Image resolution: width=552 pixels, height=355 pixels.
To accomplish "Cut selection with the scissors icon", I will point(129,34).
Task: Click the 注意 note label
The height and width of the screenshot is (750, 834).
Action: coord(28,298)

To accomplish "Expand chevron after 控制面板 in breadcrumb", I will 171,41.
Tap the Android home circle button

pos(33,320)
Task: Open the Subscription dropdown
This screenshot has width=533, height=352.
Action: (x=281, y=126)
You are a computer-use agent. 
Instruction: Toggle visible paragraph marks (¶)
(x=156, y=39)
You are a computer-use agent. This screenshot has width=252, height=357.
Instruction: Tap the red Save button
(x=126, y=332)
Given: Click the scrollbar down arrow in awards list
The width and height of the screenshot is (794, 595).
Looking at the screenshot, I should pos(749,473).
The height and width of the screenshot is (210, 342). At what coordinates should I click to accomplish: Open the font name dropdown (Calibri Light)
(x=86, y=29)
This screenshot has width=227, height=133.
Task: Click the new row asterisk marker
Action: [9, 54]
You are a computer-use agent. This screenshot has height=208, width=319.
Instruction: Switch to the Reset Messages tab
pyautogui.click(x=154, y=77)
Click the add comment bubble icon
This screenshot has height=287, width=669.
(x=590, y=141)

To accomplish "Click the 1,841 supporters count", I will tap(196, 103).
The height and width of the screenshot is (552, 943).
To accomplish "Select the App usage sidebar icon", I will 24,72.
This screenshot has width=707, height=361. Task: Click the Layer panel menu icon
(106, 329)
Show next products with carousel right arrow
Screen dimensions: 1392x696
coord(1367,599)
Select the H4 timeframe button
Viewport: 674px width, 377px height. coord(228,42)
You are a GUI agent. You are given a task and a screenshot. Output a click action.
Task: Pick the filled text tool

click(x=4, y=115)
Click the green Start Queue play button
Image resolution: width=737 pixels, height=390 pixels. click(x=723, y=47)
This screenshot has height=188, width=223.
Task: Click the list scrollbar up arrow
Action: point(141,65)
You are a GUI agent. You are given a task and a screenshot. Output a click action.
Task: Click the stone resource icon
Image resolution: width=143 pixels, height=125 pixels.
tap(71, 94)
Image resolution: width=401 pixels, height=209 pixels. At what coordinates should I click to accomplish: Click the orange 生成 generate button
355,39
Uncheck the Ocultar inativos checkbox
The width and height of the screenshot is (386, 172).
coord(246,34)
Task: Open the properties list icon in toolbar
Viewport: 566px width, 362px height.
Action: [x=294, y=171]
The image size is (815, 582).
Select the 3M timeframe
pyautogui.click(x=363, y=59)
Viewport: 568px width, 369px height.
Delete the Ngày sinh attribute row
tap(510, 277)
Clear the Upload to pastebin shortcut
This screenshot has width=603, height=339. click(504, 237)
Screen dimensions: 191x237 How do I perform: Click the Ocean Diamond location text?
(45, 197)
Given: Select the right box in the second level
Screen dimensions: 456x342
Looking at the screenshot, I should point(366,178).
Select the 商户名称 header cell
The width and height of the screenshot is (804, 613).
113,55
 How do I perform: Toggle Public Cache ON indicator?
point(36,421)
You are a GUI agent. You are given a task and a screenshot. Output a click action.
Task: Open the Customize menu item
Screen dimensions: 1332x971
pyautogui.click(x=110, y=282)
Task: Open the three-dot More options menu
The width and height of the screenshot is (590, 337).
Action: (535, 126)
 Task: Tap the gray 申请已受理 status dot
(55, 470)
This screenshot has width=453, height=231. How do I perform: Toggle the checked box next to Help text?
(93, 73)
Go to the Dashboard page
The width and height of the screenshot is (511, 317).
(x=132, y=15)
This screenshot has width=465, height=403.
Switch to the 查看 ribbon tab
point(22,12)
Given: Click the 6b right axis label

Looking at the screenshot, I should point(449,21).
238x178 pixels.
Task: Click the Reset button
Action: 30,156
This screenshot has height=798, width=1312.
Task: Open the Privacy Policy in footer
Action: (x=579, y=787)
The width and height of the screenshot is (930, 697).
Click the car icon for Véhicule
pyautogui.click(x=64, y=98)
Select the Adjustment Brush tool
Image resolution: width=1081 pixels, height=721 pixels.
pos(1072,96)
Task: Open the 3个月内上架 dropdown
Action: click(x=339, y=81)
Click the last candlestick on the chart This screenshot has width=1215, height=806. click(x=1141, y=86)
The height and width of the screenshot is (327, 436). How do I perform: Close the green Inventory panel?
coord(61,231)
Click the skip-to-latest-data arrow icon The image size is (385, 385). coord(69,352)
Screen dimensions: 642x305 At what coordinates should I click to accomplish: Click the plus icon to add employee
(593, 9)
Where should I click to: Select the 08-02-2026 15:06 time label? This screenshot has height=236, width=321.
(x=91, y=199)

*-*-*

*TASK OBJECTIVE*:
Go over the records above and tally the lines with the word "computer" in them. Give the number alone.

*REPLY TO THE EXERCISE*:
3